Théâtre Français de la rue Feydeau.

On a donné dernièrement à ce théâtre la première représentation de la Rupture inutile, pièce en un acte, et en vers. En voici le sujet :

Solanges, amant de madame de St-Clair, inquiet des assiduités de Florival, exige d'elle le congé de ce rival qu'il redoute : c'est au contraire lui qui reçoit le sien. Cette rupture, et le dépit qu'elle lui cause, le conduisent à la campagne, chez son ami Belmon, qui vit philosophiquement dans une terre, occupé de soins champêtres,

Ce Belmon, âgé déjà, retiré du monde, et qui cependant semble avoir peur de le voir finir, comme le dit plaisamment Solanges, a la fureur des mariages.Aussi veut-il d'abord marier son ami. Le hasard le sert bien : Une femme de sa connaissance vient de se décider brusquement à prendre un époux ; elle le presse de lui en trouver un, et lui écrit de mettre dans ce choix toute la célérité possible, dans la crainte qu'un autre caprice ne vienne bientôt changer sa première résolution. Elle ne veut arriver chez Belmon que sous le nom de madame de Mirande, et passer pour sa nièce.

Solanges à qui Belmon la propose, accepte assez volontiers ; mais il prend le nom supposé de St-Phar.

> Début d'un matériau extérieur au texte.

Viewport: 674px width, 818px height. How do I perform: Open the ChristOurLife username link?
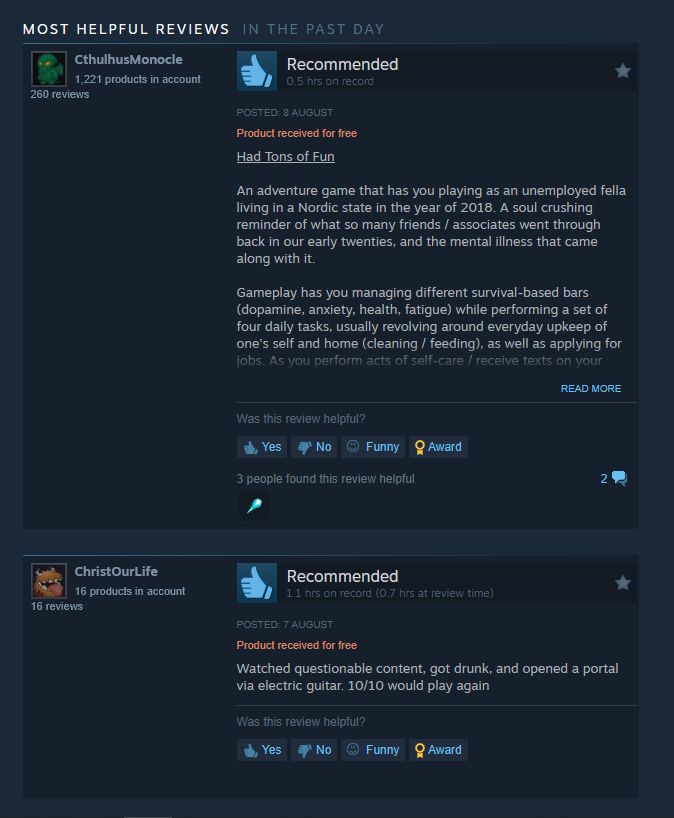116,571
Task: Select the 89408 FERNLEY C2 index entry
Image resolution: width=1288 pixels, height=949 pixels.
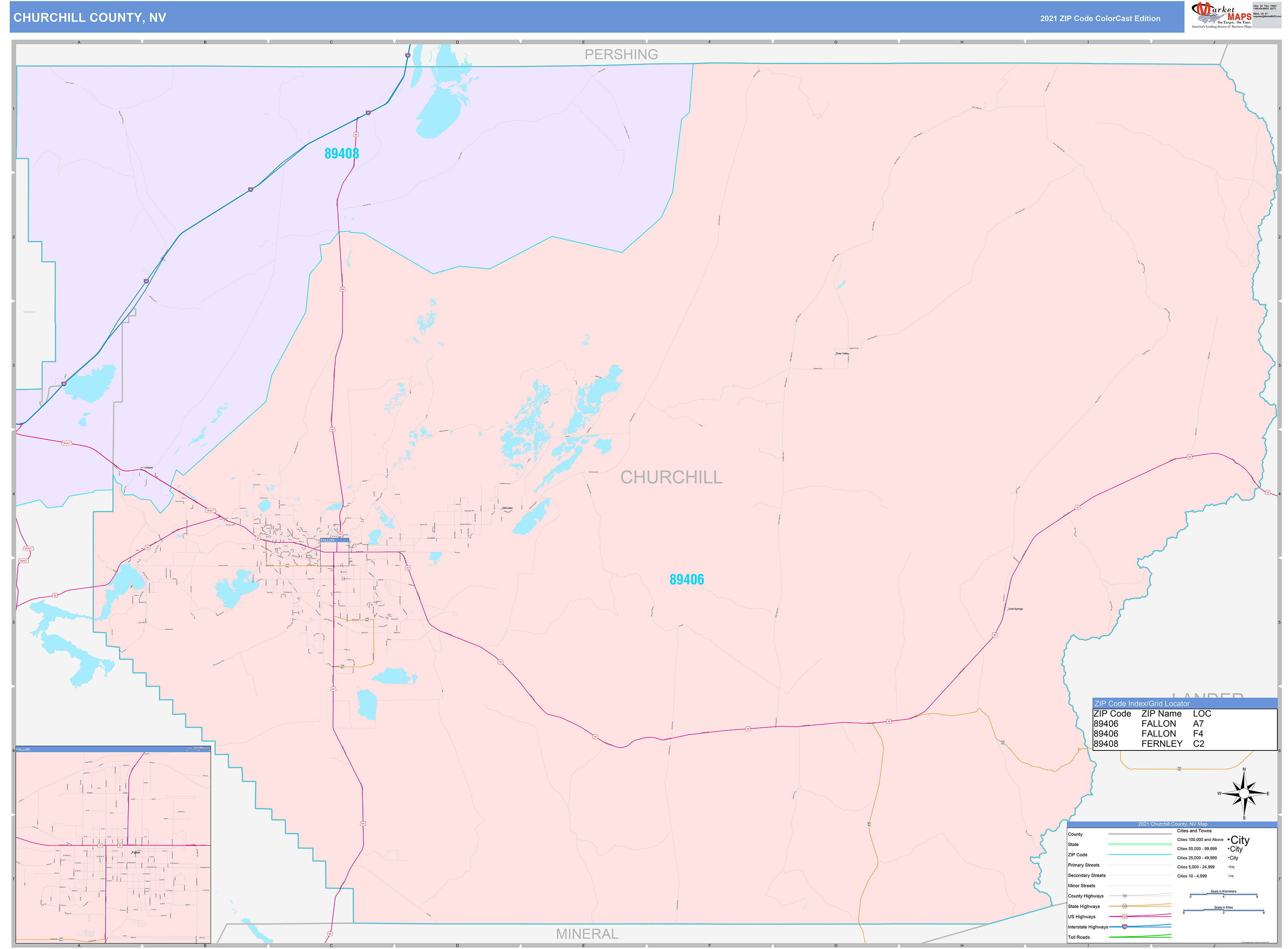Action: click(x=1149, y=744)
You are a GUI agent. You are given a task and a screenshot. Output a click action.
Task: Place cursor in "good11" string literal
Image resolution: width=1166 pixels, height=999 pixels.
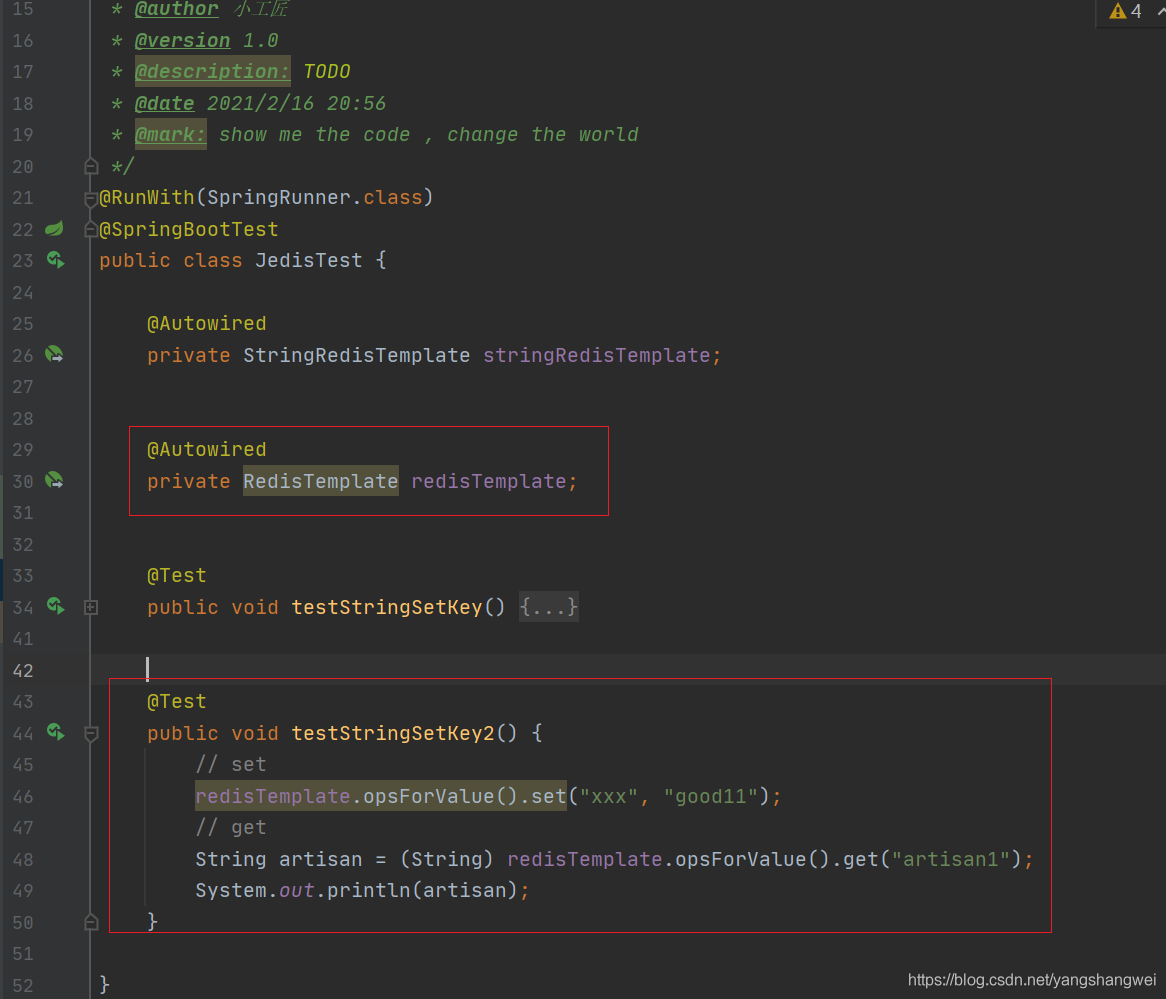[716, 796]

Madame de Mirande n'est autre chose que madame de St-Clair. Les deux amans brouillés se rencontrent avec surprise, et se croient mariés chacun de son côté. Cette erreur provient d'une fausse confidence réciproque entre Marton, la femme-de-chambre de madame de Mirande, et Dubois, le valet-de-chambre du faux St-Phar. Après quelques momens d'embarras et d'une explication assez tendre, d'excuses et de sermens de s'aimer toujours, madame de St-Clair et Solanges se réconcilient, et s'épousent à la grande satisfaction de Belmon.

Tel est le fond de cette petite pièce, qui rentre pour le genre et les situations dans beaucoup d'autres jouées depuis quelques années par les mêmes acteurs. Les deux scènes entre madame de St-Clair et Solanges, sont piquantes ; mais elles pourraient être mieux filées. Le dénouement n'est pas neuf, et tourne un peu court. Peut-être y a-t-il quelque invraisemblance dans le sujet ; mais elle est rachetée par de jolis détails, tels qu'un tableau agréable de la vie champêtre, beaucoup de vers heureux, de la grâce, de l'esprit et de la gaieté.

Cette pièce, souvent applaudie, a été parfaitement jouée par MM. Fleury, Dazincourt, Caumont, par mesdames Contat et Devienne. On a vivement demandé l'auteur (le C. Forgeot). C'est un succès à ajouter à ceux que lui ont mérités d'autres jolies productions, et qui font regretter que sa santé chancelante l'empêche d'occuper plus souvent la scène.

A. F.C.

D'après la base César, la pièce de Forgeot a été jouée 6 fois au théâtre Feydeau, du 2 juillet au 5 août 1797.